Start of Block

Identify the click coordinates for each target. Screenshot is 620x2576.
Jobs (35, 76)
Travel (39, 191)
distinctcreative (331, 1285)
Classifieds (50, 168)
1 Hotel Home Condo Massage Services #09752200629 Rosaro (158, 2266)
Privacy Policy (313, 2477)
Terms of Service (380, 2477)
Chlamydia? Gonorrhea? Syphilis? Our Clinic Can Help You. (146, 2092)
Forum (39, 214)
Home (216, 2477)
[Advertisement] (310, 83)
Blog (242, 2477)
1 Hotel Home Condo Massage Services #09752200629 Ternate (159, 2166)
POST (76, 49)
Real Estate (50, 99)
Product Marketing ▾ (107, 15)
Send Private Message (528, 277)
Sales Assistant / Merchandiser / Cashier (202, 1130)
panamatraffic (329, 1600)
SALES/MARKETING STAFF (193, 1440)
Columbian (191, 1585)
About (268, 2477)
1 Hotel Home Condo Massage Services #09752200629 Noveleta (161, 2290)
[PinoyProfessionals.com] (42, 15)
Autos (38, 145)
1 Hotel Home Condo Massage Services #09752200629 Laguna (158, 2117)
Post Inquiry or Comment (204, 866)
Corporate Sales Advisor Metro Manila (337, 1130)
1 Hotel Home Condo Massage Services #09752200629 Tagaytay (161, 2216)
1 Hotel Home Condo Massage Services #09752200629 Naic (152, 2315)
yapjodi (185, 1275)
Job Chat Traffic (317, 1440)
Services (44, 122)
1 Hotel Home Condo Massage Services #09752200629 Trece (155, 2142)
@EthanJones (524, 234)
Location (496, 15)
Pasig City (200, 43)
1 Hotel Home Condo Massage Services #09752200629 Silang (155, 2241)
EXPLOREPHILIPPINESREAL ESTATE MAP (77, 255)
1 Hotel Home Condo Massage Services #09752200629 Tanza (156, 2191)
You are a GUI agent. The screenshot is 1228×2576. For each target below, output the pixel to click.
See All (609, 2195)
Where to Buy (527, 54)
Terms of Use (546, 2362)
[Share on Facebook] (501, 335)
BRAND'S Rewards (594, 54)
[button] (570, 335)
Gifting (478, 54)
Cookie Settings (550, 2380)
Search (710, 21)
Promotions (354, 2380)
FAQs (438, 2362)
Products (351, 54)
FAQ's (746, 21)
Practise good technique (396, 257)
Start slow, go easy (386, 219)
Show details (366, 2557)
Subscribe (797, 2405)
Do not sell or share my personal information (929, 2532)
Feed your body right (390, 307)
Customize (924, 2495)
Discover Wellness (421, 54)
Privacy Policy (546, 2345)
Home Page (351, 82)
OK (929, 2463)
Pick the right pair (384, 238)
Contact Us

End of Block

Your reply should be the number of lines in the listing above that contain "Home", with nothing added.

11